床下エアコンを標準仕様とする工務店が、マーベックス社の床下エアコンシステム「涼暖(りょうだん)」のマニュアルを読んで感じたこと

高性能な24時間全熱交換型換気システム「澄家(すみか)」で知られるマーベックス社が、2023年から新たに、高断熱・高気密住宅に特化した「涼暖(りょうだん)」という空調システムを販売しています。
「涼暖」は、
- 各階の床下エアコンで冷暖房(特定メーカーの壁掛けエアコンを使用)
- 換気システム「澄家」
- 床下からの送風ファン「lala fan」
の3つを組み合わせて、家中に冷暖房された快適な空気を届けるシステムです。
一定の断熱性能以上の高断熱住宅は、家全体で1~2台のエアコンだけでも過ごせることが特徴です。そのため、一般的な木造住宅のように、各部屋に個別のエアコンを設置するのは、性能的にもコスト的にも過剰になってしまいます。

▶ **提供資料**
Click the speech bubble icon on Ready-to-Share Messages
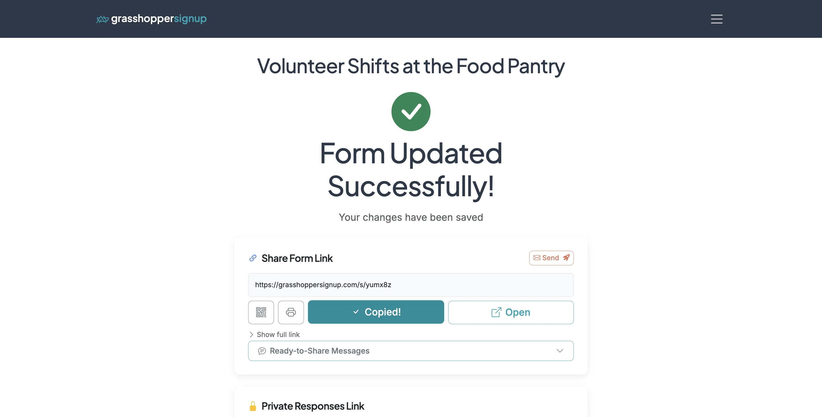 pos(262,351)
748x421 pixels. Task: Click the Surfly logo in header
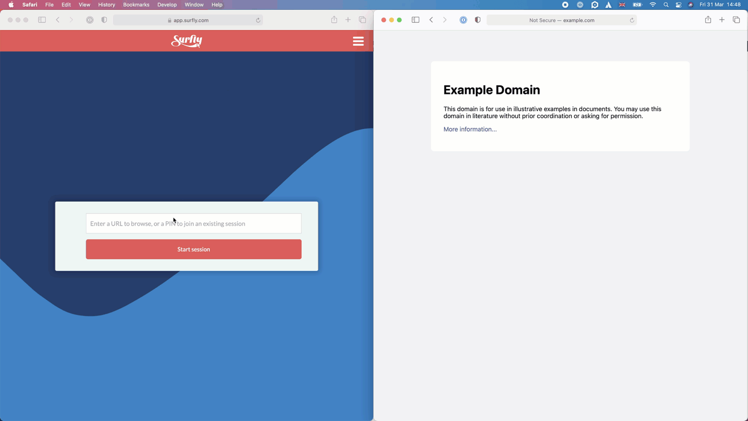coord(186,41)
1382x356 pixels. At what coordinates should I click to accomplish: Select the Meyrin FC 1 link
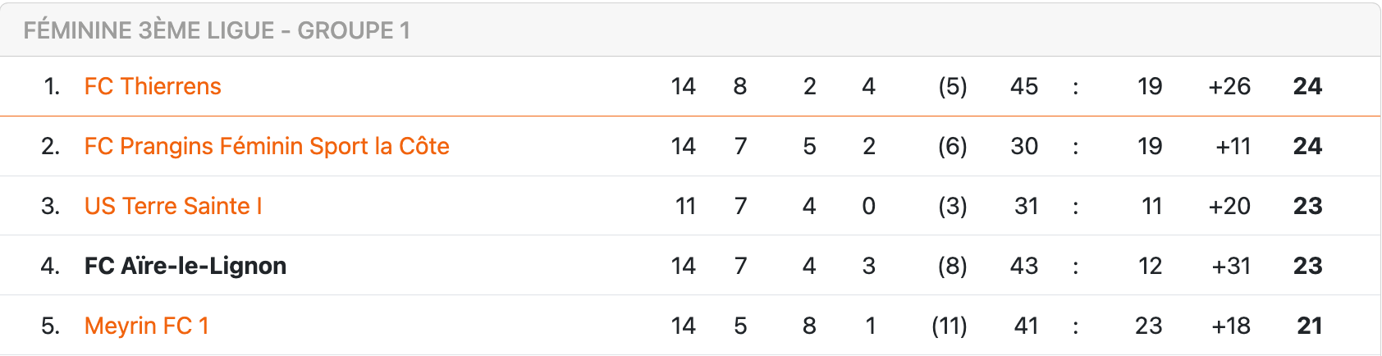(146, 326)
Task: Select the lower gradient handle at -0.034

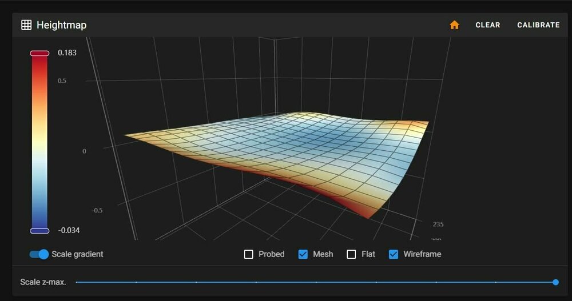Action: pos(39,231)
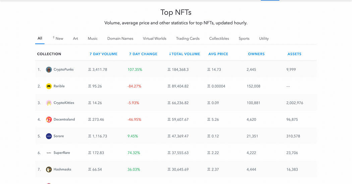Image resolution: width=352 pixels, height=184 pixels.
Task: Show the Domain Names category
Action: [120, 39]
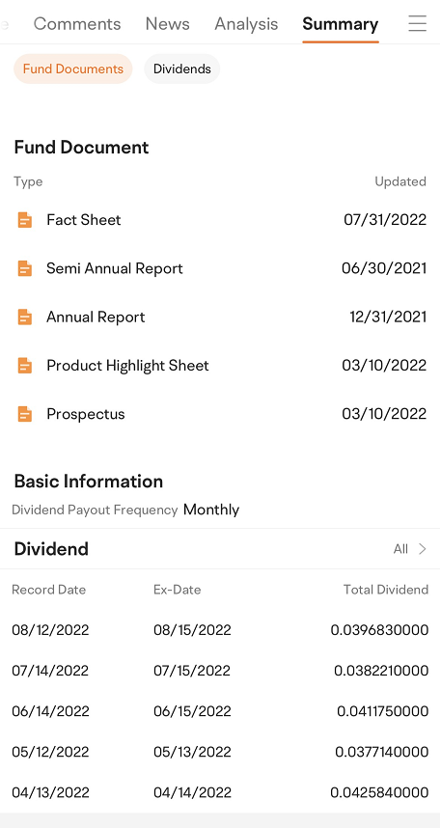Click the Prospectus document icon
This screenshot has height=828, width=441.
pyautogui.click(x=25, y=414)
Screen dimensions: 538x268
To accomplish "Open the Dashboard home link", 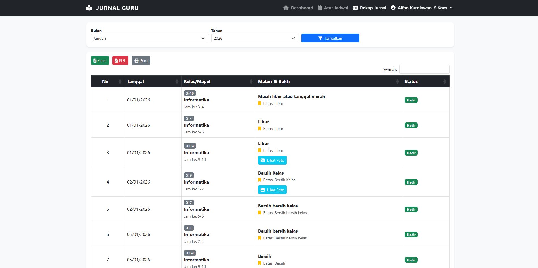I will [298, 8].
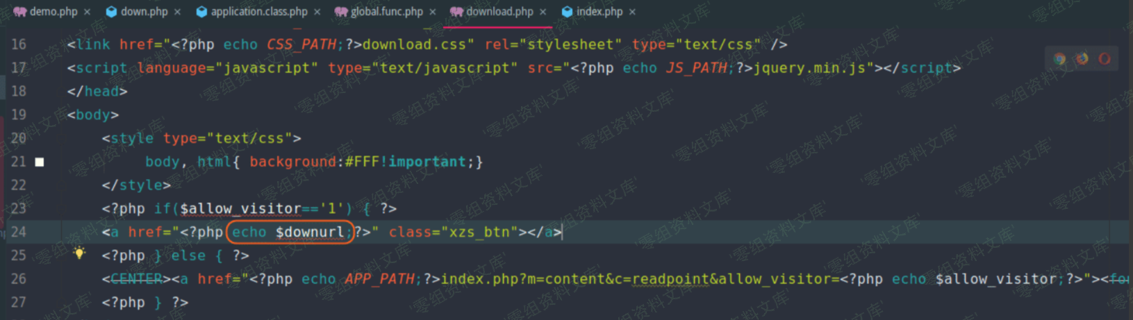Click the file icon of application.class.php tab
Screen dimensions: 1133x320
click(x=201, y=12)
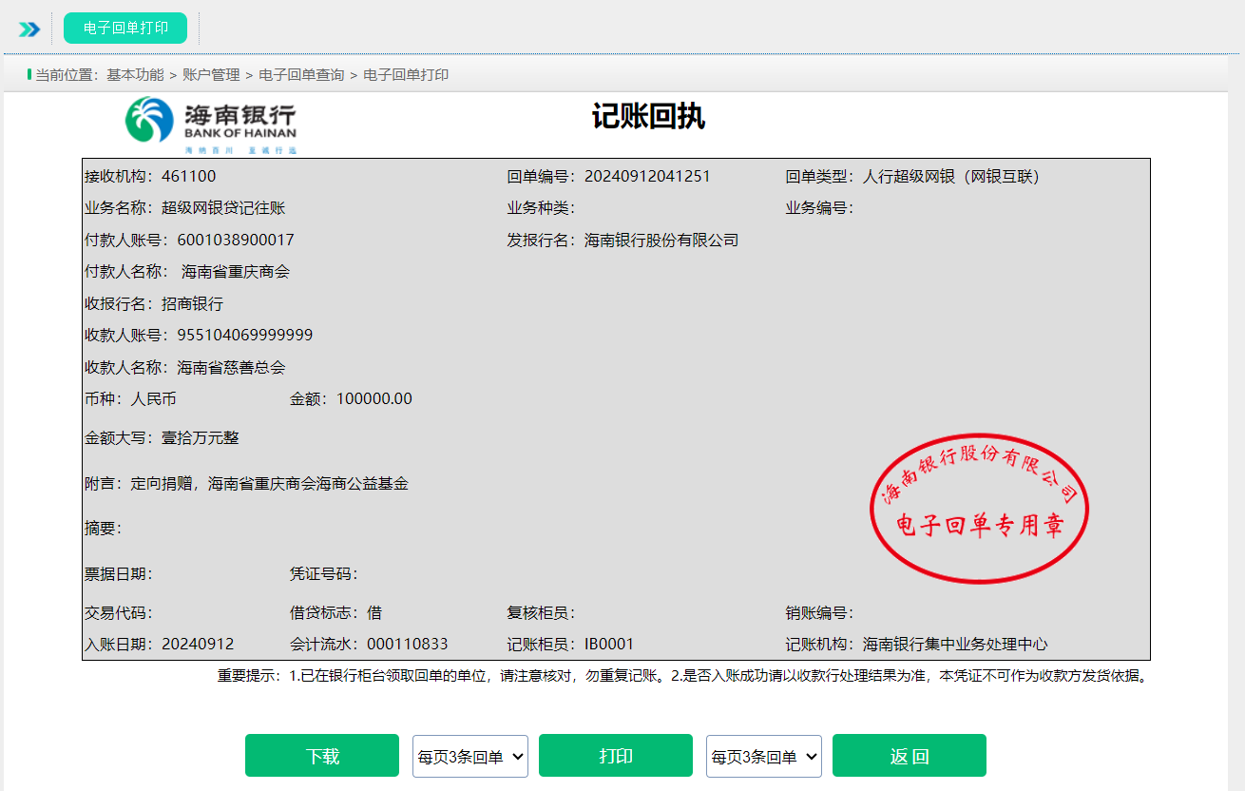Switch to the 电子回单打印 tab

click(x=125, y=29)
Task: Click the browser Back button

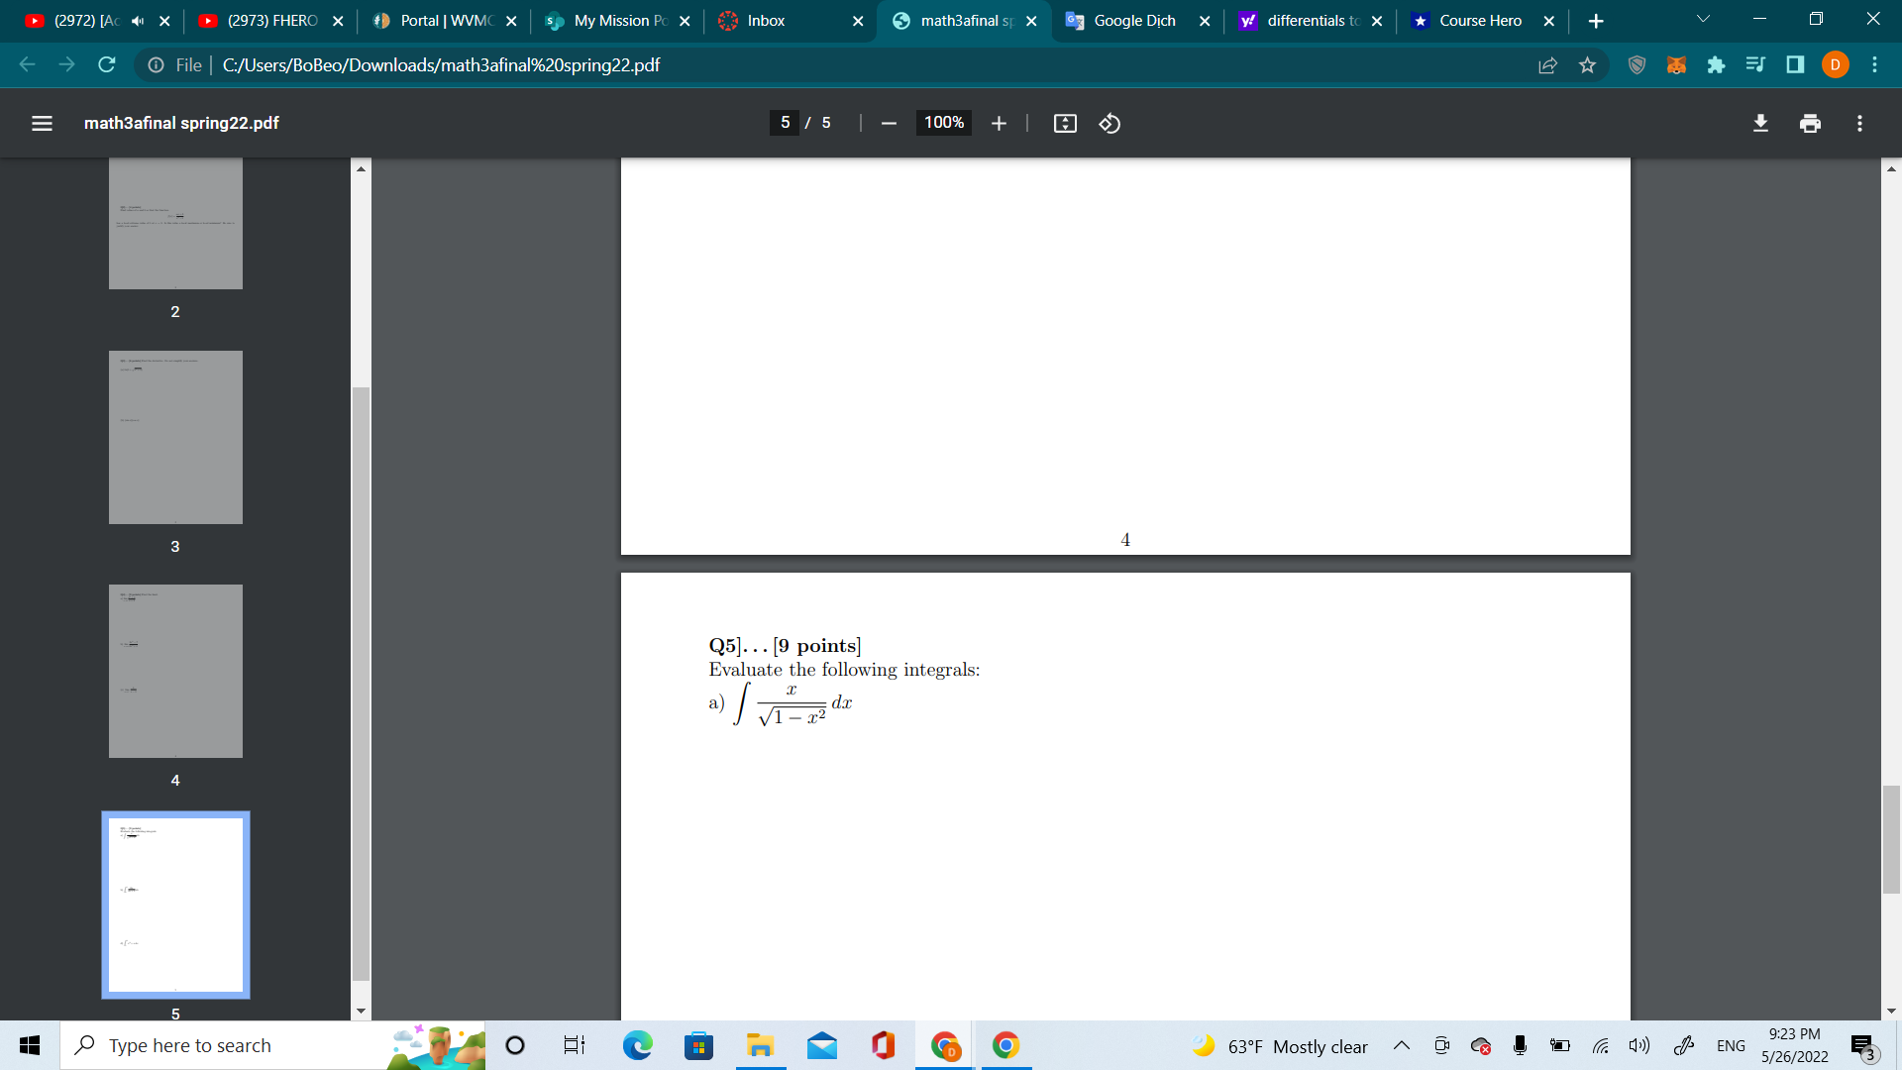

▶ **目標 A**
抜粋本文によれば、「涼暖」はどのような構成要素を組み合わせたシステムですか。本文に挙げられた要素をすべて列挙してください。
▶ **目標 B**
次の記述(i)~(iii)がそれぞれ抜粋本文の内容と一致するか、「はい」または「いいえ」で答え、判断の根拠となる本文の語句をそのまま引用してください。
(i) 「涼暖」は2023年から販売されている。
(ii) 「澄家」は床下からの送風ファンである。
(iii) 高断熱住宅では、各部屋に個別のエアコンを設置するのが適切とされている。

▶ **出力全文 A**
- 各階の床下エアコンで冷暖房(特定メーカーの壁掛けエアコンを使用)
- 換気システム「澄家」
- 床下からの送風ファン「lala fan」

▶ **出力全文 B**
(i) はい。「2023年から新たに、高断熱・高気密住宅に特化した「涼暖(りょうだん)」という空調システムを販売しています」
(ii) いいえ。「換気システム「澄家」」
(iii) いいえ。「各部屋に個別のエアコンを設置するのは、性能的にもコスト的にも過剰になってしまいます」